After 5 minutes of silence, I am unable to stop myself checking the message window. There is no new message, but the cloud is still present, promising a message to come soon. I asked for one word, what could possibly be taking so long?! I wonder where she is and whether she's pissed that I woke her up on a work night. I'm pacing and panicking again, and although I'm nowhere near risky levels of anxiety, my heart rate has picked up and the BBQ Bacon & Angus burger I had on the way down is working its way back up. My phone pings, and suddenly I'm afraid to look at it and have to swallow convulsively against an overwhelming desire to vomit. I snatch up the phone and collapse into the lounge as I unlock it to see her replies. The phone continues to ping as she types and sends her thoughts.
Llewellyn. Huh
Never would have guessed that was the big secret.
So. Not. That. Big a deal.
I'm so glad you're finding a way past your disorder, and not letting it control you. It sounds like you're figuring out how you want to live.
With or without me.
I don't condemn you for failing to imagine the evil that exists in all of us. If we truly could, we would never leave our houses, right?
You have always been the best of men, Fitz. Even at your worst points, you weren't really malicious. If I was anything, I was merely the catalyst to a revelation, not a transformation.
You are one of the best men I have ever known. Not perfect. But best of men.
Yet you have caused me the most intense grief I have ever known.
Deep, confusing, perplexing grief. Twice.
The second time was a real soul crusher. I mean I held it together, but my heart was so broken, I had some doubts I could put it all back together.
It was real grief.
The kind of grief you can only feel when you love. Deeply. Intensely.
I fell hard, Fitz. So hard and so fast. Do you remember?
I remember.
The joy is mixed with the grief. They are intertwined, inextricably linked. I cannot have one without the other.
So, what is my answer?
Am I willing to pay the price?
My eyes have devoured these words as they have appeared, bounced across satellites from wherever she is, to me. I almost black out holding my breath waiting for her answer. After 5 minutes, I jump up and start to pace again.
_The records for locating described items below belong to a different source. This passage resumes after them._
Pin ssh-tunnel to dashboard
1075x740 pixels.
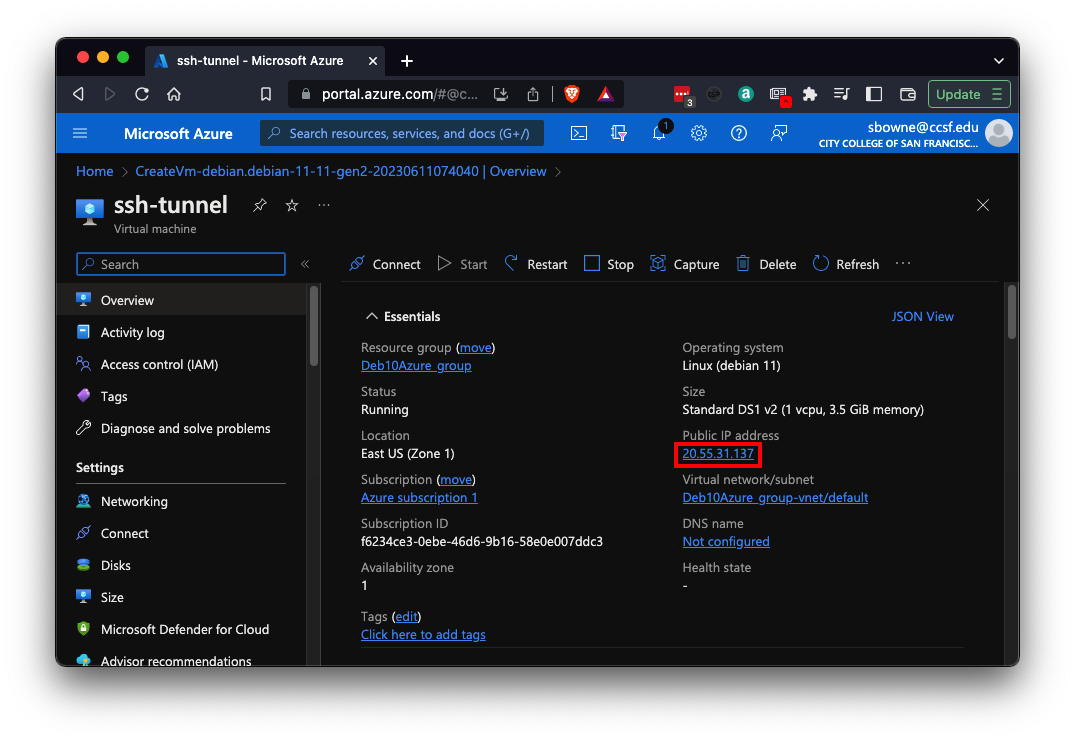pyautogui.click(x=260, y=205)
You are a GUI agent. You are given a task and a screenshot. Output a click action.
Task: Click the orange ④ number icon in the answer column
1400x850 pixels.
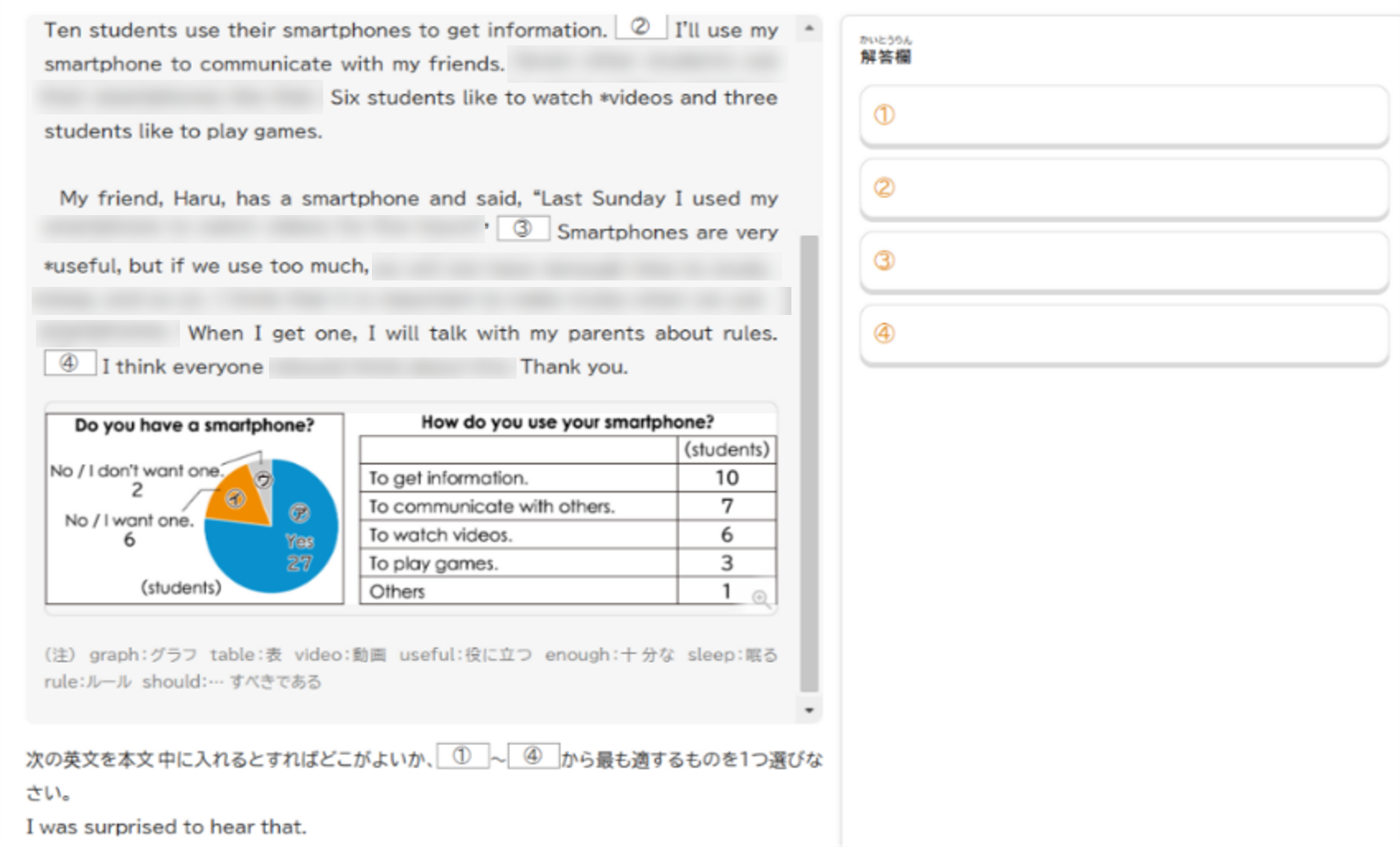pos(884,333)
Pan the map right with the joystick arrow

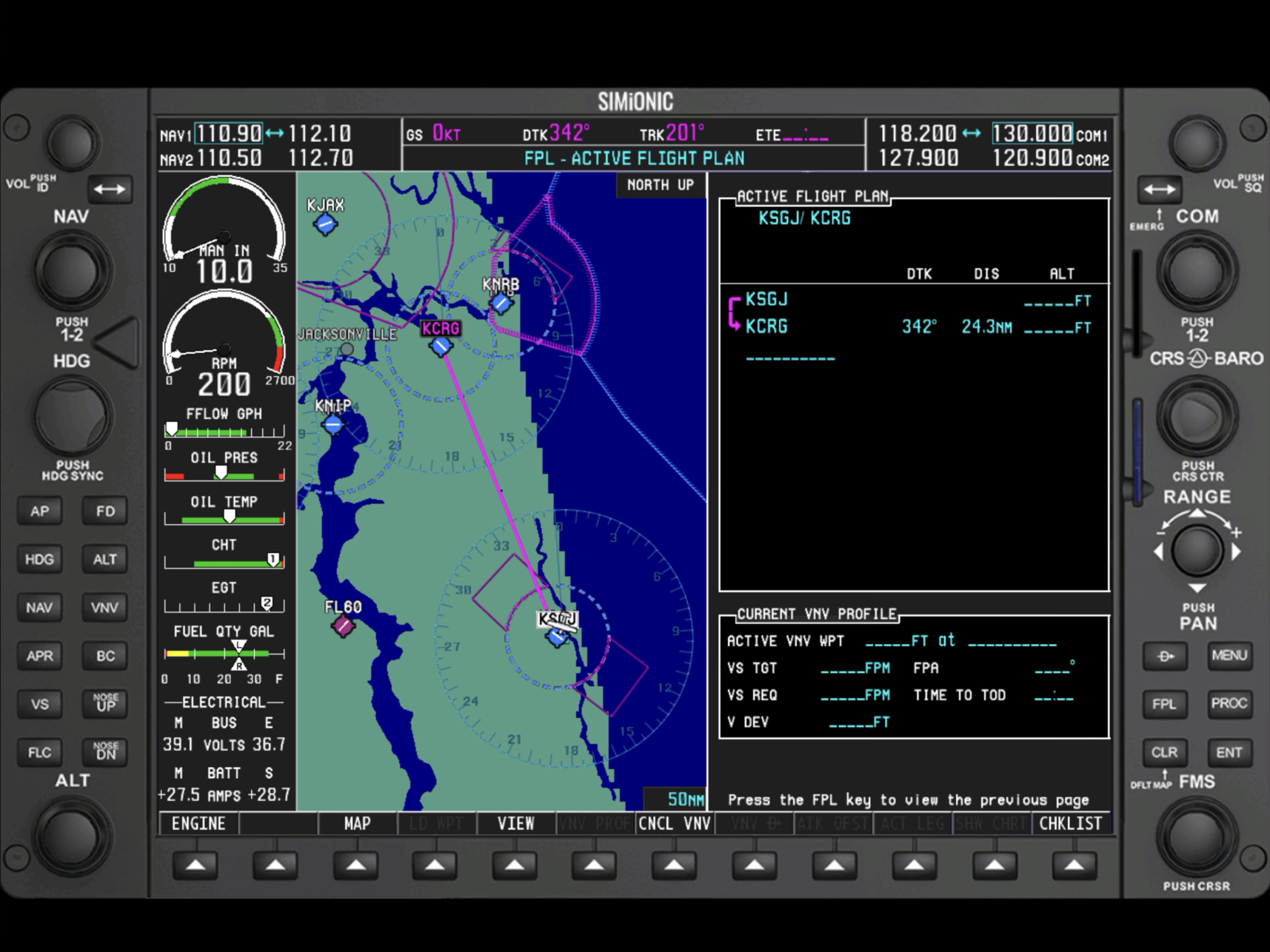point(1236,552)
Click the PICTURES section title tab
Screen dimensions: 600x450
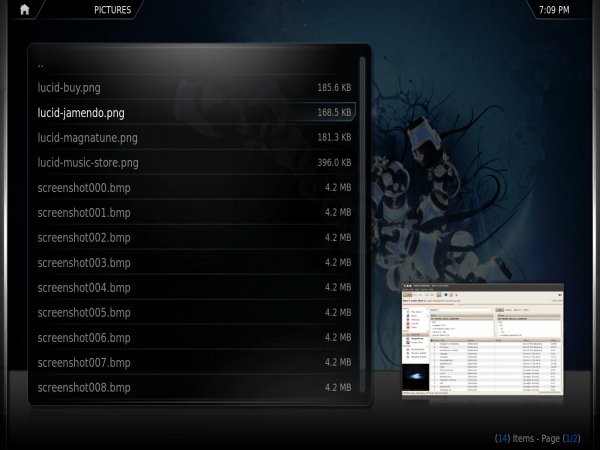pyautogui.click(x=111, y=10)
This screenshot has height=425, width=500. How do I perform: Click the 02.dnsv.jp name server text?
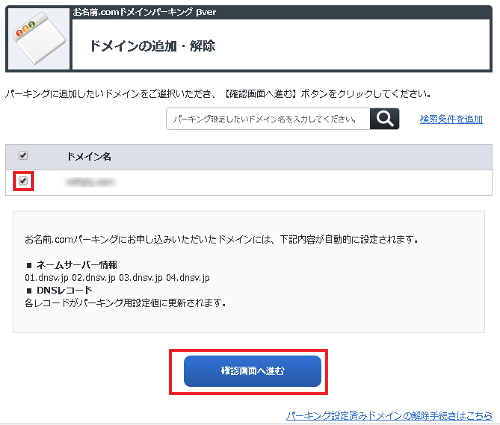tap(94, 278)
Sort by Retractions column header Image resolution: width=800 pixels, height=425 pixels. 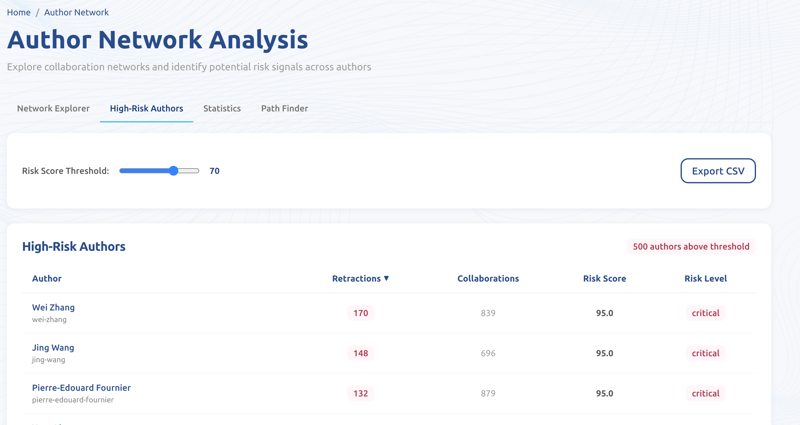356,278
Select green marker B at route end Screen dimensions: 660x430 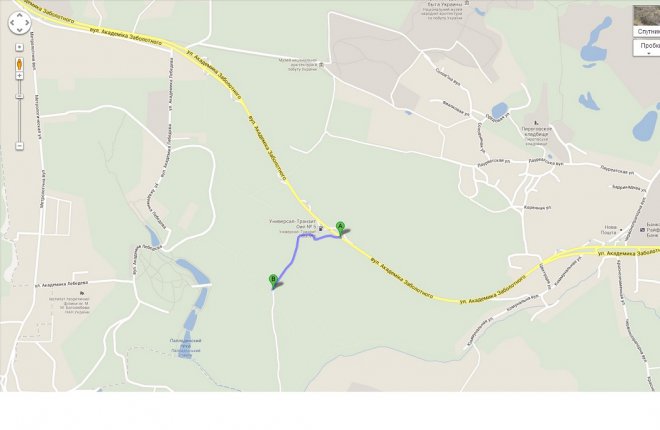[x=273, y=281]
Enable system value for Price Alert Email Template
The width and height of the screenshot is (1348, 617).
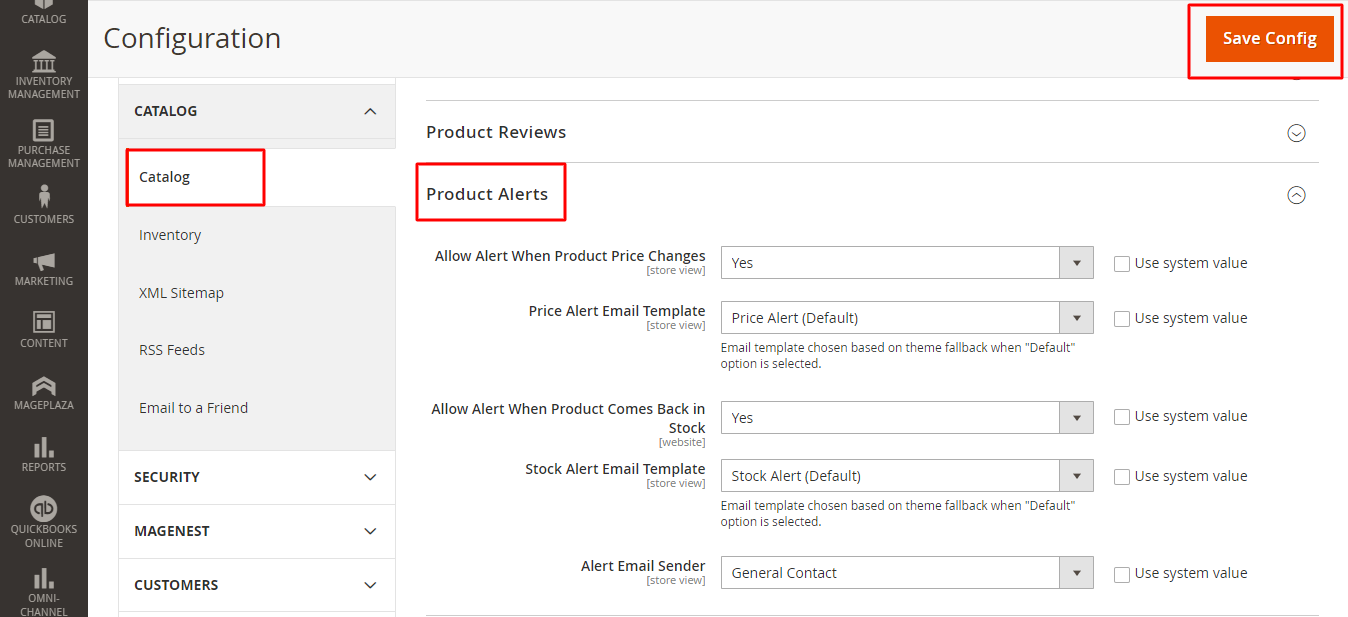click(1122, 319)
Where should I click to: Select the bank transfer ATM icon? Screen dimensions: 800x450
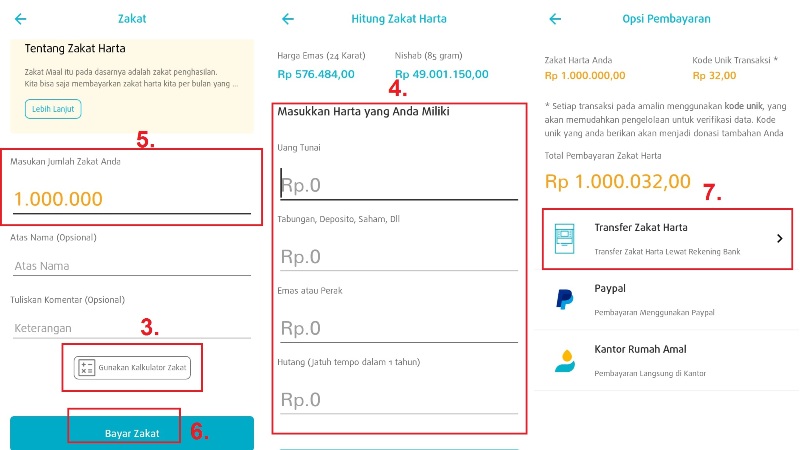coord(566,238)
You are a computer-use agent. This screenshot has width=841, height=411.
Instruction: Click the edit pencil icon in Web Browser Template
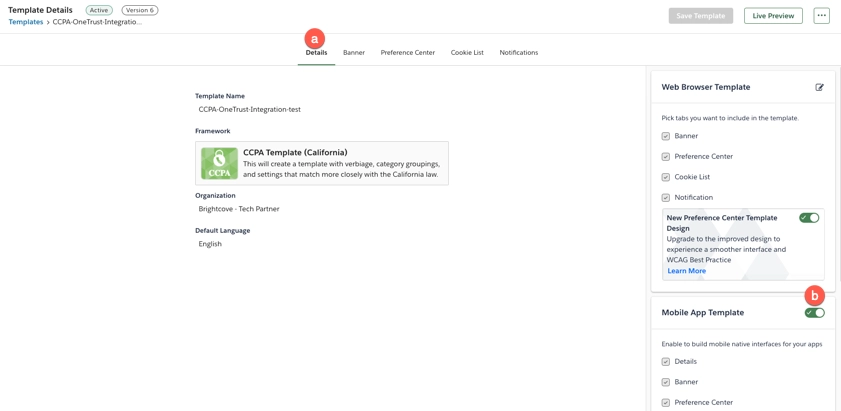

In desperation, my back resting on the balcony rail, frustration making my fingers shake, I start to type a plea for her to tell me something, to relieve my agony one way or another, when I see her speech bubble appear.
Look up, Fitz.
I fail to obey for a moment, as I squeeze my eyes shut to try to process what she's asking me to do. Does she mean it like a metaphor? A religious clue? Does she want me to look to God? What does she mean? I growl an oath as my closed eyes sweep heavenward and open, my hands spreading in unconscious supplication, when the phone pings again and my eyes are drawn immediately to her next words.
Not to the sky, Fitz.
And I look up again, directly in front of me. She is a vision, standing on the other side of the glass sliding door, one hand on the partly open frame, the other holding her phone to her chest. Hair dishevelled, eyes a little blood shot and sleepy. She is wearing my blue Houston Texans t-shirt (that's where it went!) and a pair of ratty flannel pyjama shorts, one shapely leg resting on a pointed toe behind the other. Her face is an eloquent, tremulous answer, as she smiles shyly behind her raised phone and taps the screen. My phone pings as the answer bounces up into space and back to earth and her smile turns to a laugh as she opens the door to step out.
Yes.
She comes to me then, sweet and gentle, pressing me against the railing, burrowing into my chest, fitting perfectly within the confines of my arms. My tears of joy, grief, overwhelming love and gratitude fall into her hair and on her face as I bend to kiss her head and her cheeks, tasting her lips once more and inhaling her sweet scent, whose presence in this house was not a memory at all, but a promise. And a gift.